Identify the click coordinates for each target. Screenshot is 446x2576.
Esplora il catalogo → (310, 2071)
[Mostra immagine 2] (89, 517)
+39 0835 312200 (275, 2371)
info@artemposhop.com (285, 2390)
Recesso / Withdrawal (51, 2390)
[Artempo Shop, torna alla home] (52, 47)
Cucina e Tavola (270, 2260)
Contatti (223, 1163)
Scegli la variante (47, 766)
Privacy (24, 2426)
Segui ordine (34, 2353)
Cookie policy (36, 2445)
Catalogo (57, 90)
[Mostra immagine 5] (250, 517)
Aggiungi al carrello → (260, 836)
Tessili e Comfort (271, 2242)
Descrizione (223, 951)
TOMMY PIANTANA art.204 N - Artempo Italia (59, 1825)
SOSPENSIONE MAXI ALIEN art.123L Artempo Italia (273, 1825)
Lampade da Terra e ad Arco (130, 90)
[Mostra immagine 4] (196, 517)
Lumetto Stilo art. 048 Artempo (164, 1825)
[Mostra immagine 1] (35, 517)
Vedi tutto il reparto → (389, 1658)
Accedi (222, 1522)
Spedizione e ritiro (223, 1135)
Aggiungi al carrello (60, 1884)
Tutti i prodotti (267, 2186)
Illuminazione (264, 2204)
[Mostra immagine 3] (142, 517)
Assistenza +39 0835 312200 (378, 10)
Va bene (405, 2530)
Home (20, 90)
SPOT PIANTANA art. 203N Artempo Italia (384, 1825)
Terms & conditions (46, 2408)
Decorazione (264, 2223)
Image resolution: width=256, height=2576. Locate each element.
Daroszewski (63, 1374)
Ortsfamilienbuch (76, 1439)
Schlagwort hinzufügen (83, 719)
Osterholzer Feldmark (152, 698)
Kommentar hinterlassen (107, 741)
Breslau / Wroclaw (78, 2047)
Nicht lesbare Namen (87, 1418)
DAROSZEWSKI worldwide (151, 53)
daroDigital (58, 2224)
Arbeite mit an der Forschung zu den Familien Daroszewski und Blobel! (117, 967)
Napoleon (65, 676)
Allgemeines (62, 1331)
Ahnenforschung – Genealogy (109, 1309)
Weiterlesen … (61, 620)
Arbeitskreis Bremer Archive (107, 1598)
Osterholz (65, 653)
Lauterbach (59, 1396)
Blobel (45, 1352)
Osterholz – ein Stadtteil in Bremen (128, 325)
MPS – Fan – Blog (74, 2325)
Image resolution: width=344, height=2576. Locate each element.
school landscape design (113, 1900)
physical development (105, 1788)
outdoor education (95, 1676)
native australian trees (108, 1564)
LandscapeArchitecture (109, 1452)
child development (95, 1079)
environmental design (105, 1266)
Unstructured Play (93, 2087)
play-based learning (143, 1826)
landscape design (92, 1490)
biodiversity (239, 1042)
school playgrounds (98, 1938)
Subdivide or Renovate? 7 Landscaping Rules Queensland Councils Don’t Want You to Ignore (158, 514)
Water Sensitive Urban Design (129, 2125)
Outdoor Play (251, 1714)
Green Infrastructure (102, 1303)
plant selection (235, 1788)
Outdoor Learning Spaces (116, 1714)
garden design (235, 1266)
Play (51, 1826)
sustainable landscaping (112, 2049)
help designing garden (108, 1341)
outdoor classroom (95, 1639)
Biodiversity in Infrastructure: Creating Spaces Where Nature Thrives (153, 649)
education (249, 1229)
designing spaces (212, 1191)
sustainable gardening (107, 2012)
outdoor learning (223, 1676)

########################################

» **Exercise description**:
Each line of the records above should be copied exactly.

» **Answer section**:
Identify the click coordinates for each target. Screenshot is 446x2576.
Esplora il catalogo → (310, 2071)
[Mostra immagine 2] (89, 517)
+39 0835 312200 (275, 2371)
info@artemposhop.com (285, 2390)
Recesso / Withdrawal (51, 2390)
[Artempo Shop, torna alla home] (52, 47)
Cucina e Tavola (270, 2260)
Contatti (223, 1163)
Scegli la variante (47, 766)
Privacy (24, 2426)
Segui ordine (34, 2353)
Cookie policy (36, 2445)
Catalogo (57, 90)
[Mostra immagine 5] (250, 517)
Aggiungi al carrello → (260, 836)
Tessili e Comfort (271, 2242)
Descrizione (223, 951)
TOMMY PIANTANA art.204 N - Artempo Italia (59, 1825)
SOSPENSIONE MAXI ALIEN art.123L Artempo Italia (273, 1825)
Lampade da Terra e ad Arco (130, 90)
[Mostra immagine 4] (196, 517)
Lumetto Stilo art. 048 Artempo (164, 1825)
[Mostra immagine 1] (35, 517)
Vedi tutto il reparto → (389, 1658)
Accedi (222, 1522)
Spedizione e ritiro (223, 1135)
Aggiungi al carrello (60, 1884)
Tutti i prodotti (267, 2186)
Illuminazione (264, 2204)
[Mostra immagine 3] (142, 517)
Assistenza +39 0835 312200 (378, 10)
Va bene (405, 2530)
Home (20, 90)
SPOT PIANTANA art. 203N Artempo Italia (384, 1825)
Terms & conditions (46, 2408)
Decorazione (264, 2223)
Image resolution: width=256, height=2576. Locate each element.
Daroszewski (63, 1374)
Ortsfamilienbuch (76, 1439)
Schlagwort hinzufügen (83, 719)
Osterholzer Feldmark (152, 698)
Kommentar hinterlassen (107, 741)
Breslau / Wroclaw (78, 2047)
Nicht lesbare Namen (87, 1418)
DAROSZEWSKI worldwide (151, 53)
daroDigital (58, 2224)
Arbeite mit an der Forschung zu den Familien Daroszewski und Blobel! (117, 967)
Napoleon (65, 676)
Allgemeines (62, 1331)
Ahnenforschung – Genealogy (109, 1309)
Weiterlesen … (61, 620)
Arbeitskreis Bremer Archive (107, 1598)
Osterholz (65, 653)
Lauterbach (59, 1396)
Blobel (45, 1352)
Osterholz – ein Stadtteil in Bremen (128, 325)
MPS – Fan – Blog (74, 2325)
Image resolution: width=344, height=2576. Locate each element.
school landscape design (113, 1900)
physical development (105, 1788)
outdoor education (95, 1676)
native australian trees (108, 1564)
LandscapeArchitecture (109, 1452)
child development (95, 1079)
environmental design (105, 1266)
Unstructured Play (93, 2087)
play-based learning (143, 1826)
landscape design (92, 1490)
biodiversity (239, 1042)
school playgrounds (98, 1938)
Subdivide or Renovate? 7 Landscaping Rules Queensland Councils Don’t Want You to Ignore (158, 514)
Water Sensitive Urban Design (129, 2125)
Outdoor Play (251, 1714)
Green Infrastructure (102, 1303)
plant selection (235, 1788)
Outdoor Learning Spaces (116, 1714)
garden design (235, 1266)
Play (51, 1826)
sustainable landscaping (112, 2049)
help designing garden (108, 1341)
outdoor classroom (95, 1639)
Biodiversity in Infrastructure: Creating Spaces Where Nature Thrives (153, 649)
education (249, 1229)
designing spaces (212, 1191)
sustainable gardening (107, 2012)
outdoor learning (223, 1676)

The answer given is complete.